Swap "Effort Values Earned" for "Base Stats Total" in the records, starting with the line that contains "Image resolution: width=1024" and going on through the line that contains "coord(160,440)". Leave everything else unchanged and return only those lines.

** START **

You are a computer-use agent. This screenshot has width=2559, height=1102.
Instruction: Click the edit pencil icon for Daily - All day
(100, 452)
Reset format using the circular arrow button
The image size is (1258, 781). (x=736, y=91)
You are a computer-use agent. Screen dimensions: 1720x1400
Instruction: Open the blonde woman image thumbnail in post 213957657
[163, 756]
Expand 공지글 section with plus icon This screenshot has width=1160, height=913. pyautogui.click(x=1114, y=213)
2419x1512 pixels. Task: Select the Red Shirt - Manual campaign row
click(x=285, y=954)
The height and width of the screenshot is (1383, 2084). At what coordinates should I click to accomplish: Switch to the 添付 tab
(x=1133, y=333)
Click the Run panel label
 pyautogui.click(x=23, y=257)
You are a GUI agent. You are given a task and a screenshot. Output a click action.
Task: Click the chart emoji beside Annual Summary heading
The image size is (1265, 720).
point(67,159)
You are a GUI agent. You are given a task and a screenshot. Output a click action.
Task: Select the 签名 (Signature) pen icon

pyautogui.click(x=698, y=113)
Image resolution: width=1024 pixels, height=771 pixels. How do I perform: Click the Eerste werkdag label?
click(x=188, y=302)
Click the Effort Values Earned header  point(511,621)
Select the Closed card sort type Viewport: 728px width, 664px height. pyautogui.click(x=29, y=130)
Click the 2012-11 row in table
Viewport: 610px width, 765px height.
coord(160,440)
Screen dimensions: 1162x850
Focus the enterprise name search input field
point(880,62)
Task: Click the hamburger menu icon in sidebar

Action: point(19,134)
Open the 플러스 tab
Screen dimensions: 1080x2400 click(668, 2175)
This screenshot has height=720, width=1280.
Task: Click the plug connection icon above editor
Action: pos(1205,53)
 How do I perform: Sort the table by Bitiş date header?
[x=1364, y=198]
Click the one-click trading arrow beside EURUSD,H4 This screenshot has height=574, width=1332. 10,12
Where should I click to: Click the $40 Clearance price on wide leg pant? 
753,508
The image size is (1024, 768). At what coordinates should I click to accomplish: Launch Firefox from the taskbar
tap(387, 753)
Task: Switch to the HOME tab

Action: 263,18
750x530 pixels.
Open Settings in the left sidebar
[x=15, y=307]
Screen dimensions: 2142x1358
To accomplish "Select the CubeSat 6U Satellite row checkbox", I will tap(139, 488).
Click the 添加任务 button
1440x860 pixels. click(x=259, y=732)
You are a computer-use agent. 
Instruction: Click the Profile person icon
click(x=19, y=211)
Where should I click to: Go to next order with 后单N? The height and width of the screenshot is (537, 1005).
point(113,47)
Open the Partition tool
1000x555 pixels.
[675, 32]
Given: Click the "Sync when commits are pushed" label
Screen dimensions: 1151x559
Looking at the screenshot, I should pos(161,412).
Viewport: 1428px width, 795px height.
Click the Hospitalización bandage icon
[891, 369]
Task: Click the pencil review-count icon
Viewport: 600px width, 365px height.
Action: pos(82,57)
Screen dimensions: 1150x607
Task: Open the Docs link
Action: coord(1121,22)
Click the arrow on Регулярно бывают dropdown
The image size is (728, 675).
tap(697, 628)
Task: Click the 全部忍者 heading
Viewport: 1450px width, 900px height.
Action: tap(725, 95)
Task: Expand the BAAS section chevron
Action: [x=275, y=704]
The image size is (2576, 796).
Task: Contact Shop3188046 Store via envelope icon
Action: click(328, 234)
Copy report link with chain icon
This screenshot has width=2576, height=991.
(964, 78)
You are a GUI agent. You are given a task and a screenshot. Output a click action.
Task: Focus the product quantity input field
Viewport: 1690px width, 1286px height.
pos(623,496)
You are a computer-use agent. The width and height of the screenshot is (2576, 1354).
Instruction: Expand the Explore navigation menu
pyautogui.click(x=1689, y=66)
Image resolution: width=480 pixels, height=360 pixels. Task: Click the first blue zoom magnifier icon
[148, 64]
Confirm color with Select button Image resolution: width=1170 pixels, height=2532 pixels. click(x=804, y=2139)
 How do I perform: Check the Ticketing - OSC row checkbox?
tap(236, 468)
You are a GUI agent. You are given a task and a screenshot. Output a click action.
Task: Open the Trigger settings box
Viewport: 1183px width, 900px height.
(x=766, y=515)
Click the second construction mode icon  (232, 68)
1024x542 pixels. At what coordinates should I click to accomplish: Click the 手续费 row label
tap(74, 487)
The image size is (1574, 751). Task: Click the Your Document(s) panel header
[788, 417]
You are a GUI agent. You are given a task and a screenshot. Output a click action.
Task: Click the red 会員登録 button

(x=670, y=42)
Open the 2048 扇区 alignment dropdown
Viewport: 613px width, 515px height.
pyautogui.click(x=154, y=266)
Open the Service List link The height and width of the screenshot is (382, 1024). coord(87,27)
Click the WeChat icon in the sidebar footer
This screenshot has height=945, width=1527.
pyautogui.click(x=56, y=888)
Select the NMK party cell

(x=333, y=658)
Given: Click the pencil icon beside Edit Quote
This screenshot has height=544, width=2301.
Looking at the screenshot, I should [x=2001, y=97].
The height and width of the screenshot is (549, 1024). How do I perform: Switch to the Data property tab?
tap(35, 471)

** END **

**SOLUTION TO THIS EXERCISE**
Image resolution: width=1024 pixels, height=771 pixels. How do I perform: Click the Eerste werkdag label?
click(x=188, y=302)
Click the Base Stats Total header  point(511,621)
Select the Closed card sort type Viewport: 728px width, 664px height. pyautogui.click(x=29, y=130)
Click the 2012-11 row in table
Viewport: 610px width, 765px height.
coord(160,440)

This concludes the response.